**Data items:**

'''

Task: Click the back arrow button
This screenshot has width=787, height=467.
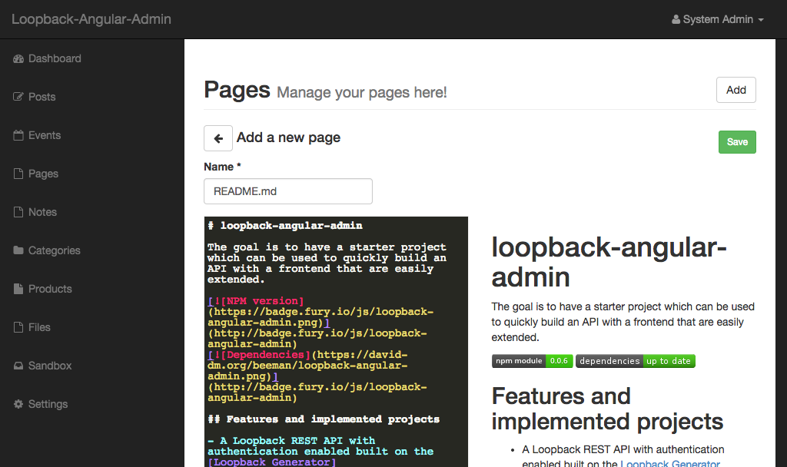Action: [x=218, y=138]
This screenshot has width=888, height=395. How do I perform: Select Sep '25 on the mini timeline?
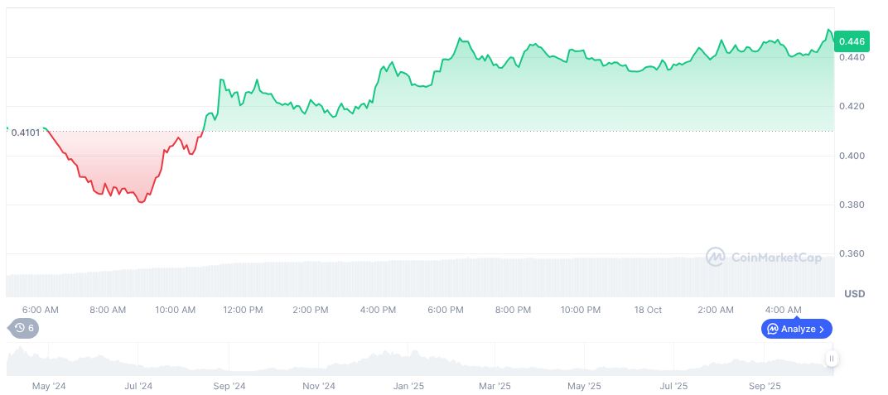coord(765,386)
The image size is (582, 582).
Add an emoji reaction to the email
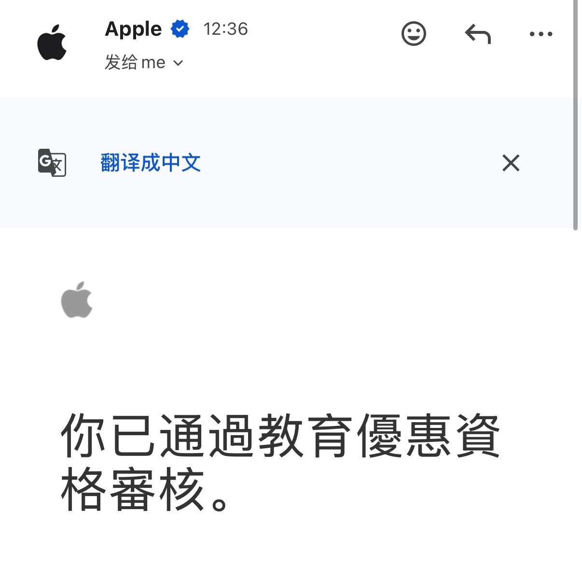[x=414, y=34]
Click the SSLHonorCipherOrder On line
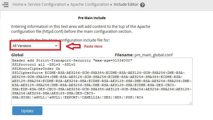The width and height of the screenshot is (213, 120). [x=36, y=69]
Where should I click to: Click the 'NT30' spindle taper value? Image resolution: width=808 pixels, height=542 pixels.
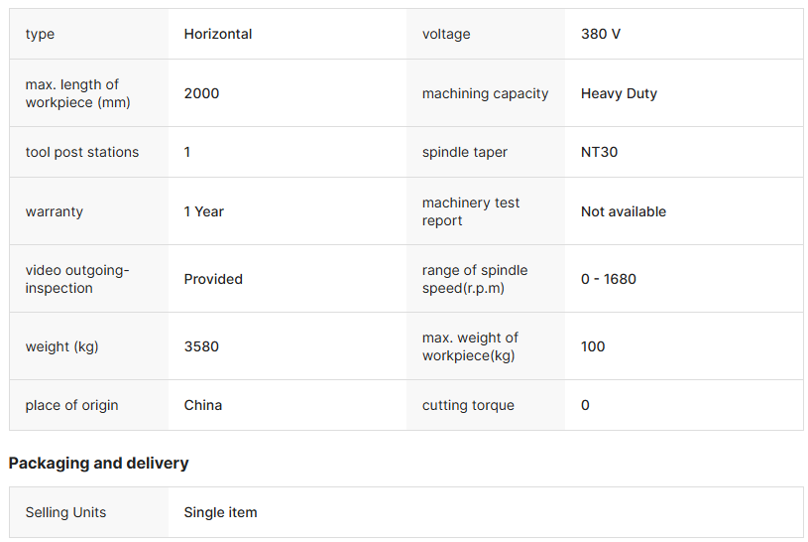tap(599, 152)
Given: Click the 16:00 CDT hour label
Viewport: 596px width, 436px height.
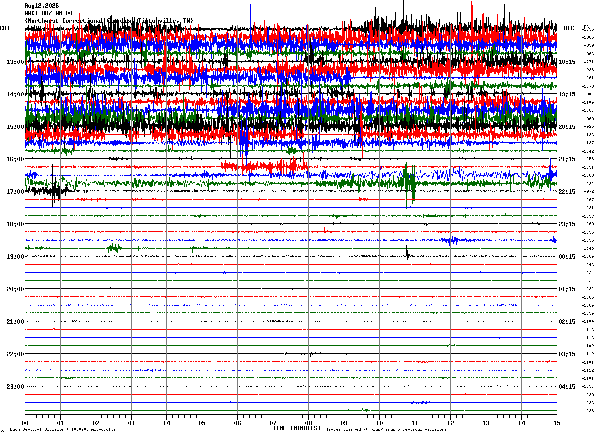Looking at the screenshot, I should pos(15,159).
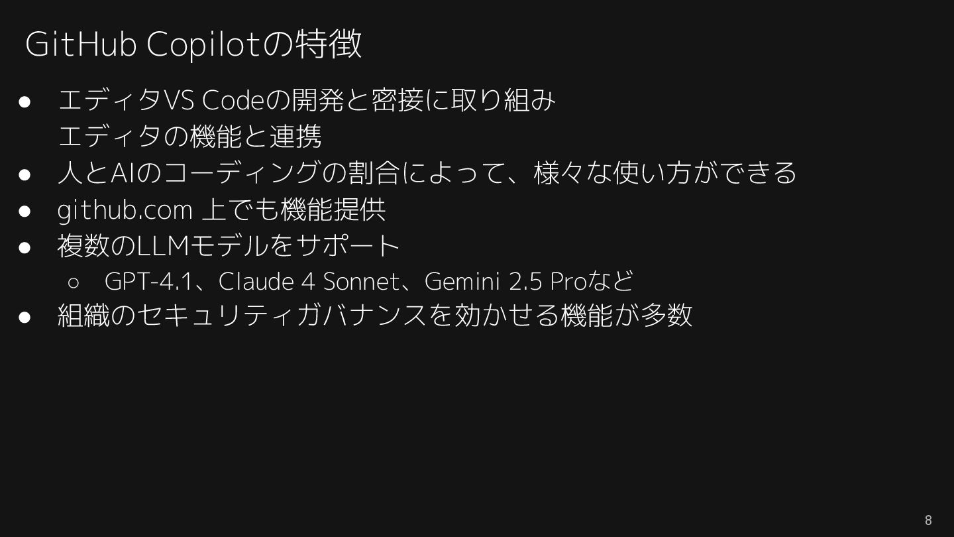Click the bullet about 組織のセキュリティガバナンス

click(x=375, y=314)
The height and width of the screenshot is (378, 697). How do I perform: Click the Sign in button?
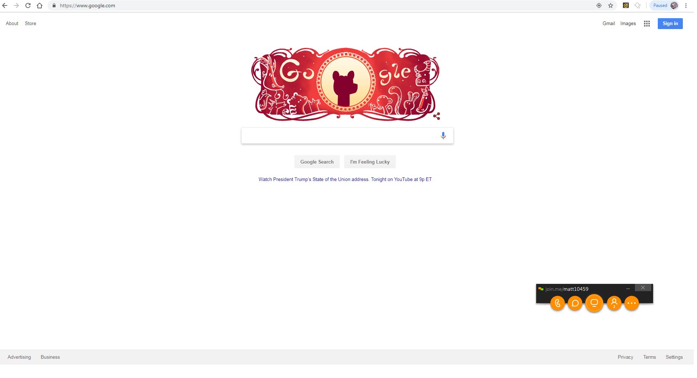pos(670,24)
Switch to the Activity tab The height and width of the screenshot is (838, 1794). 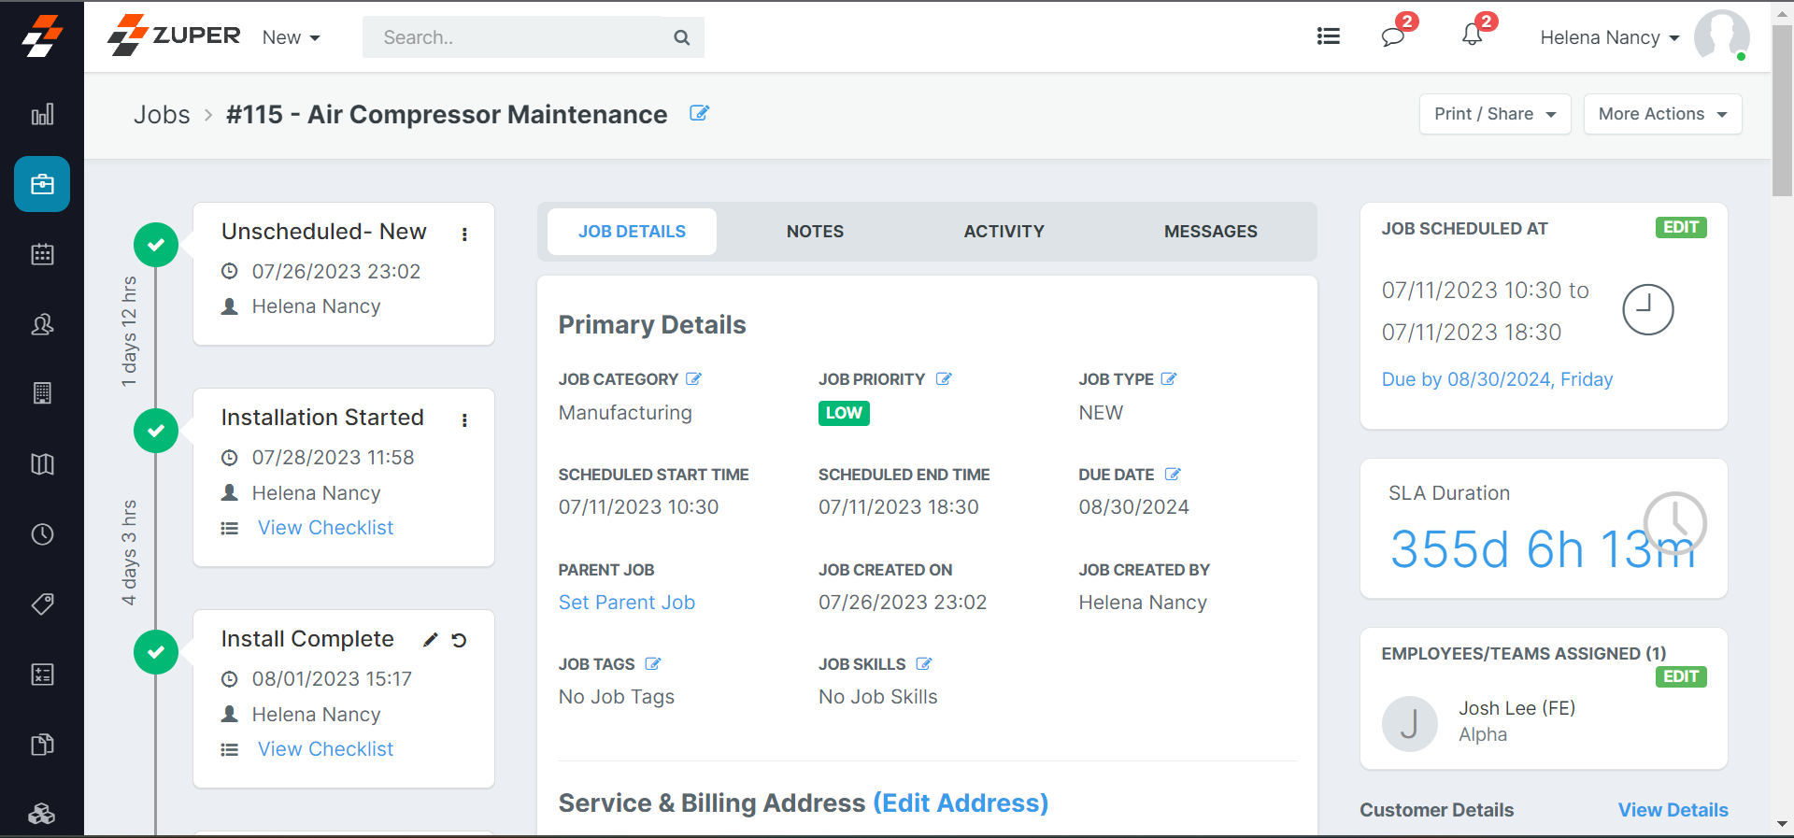pos(1004,232)
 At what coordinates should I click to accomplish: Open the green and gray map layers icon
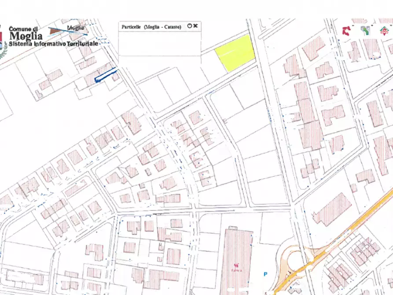[x=365, y=30]
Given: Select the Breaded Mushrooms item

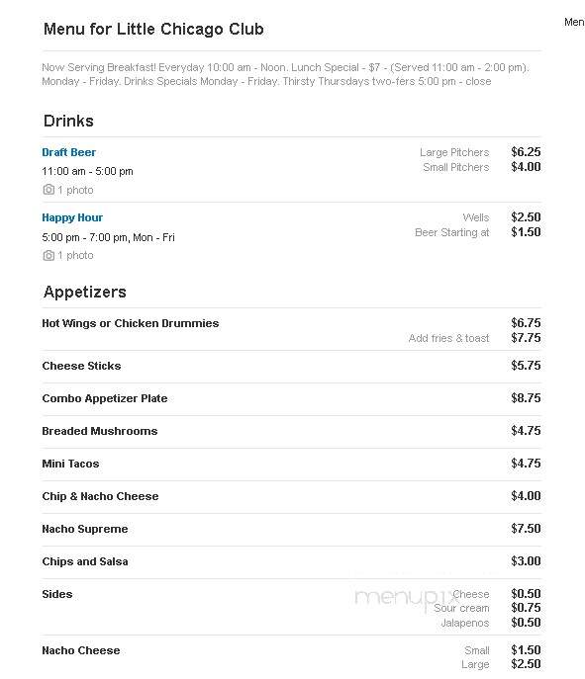Looking at the screenshot, I should click(x=99, y=431).
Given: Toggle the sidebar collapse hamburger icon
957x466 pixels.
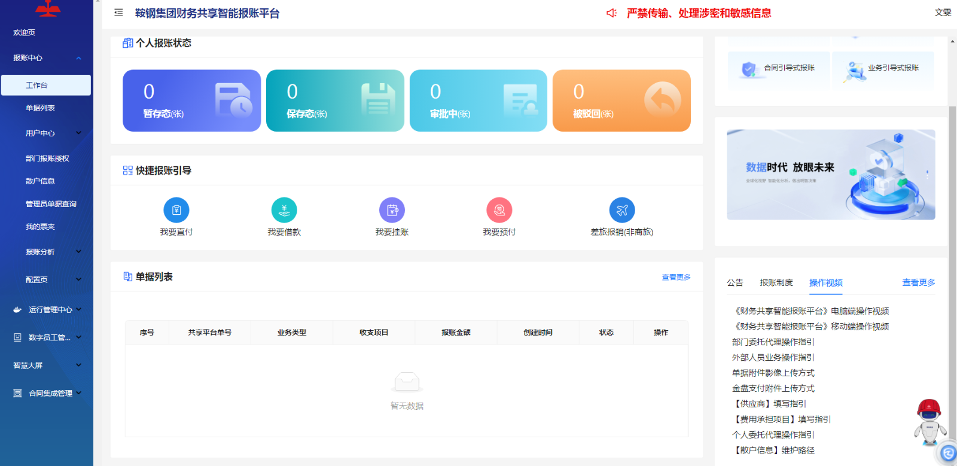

'''

**WHAT YOU WILL DO:** Write out exactly the lines from the one containing "At what coordinates" through the last line of the records above, both ends included, and leave out any pictures.

**ANSWER BELOW:**
 At what coordinates should I click to accomplish: Open the green and gray map layers icon
[x=365, y=30]
Given: Select the Breaded Mushrooms item

Looking at the screenshot, I should click(x=99, y=431).
Given: Toggle the sidebar collapse hamburger icon
957x466 pixels.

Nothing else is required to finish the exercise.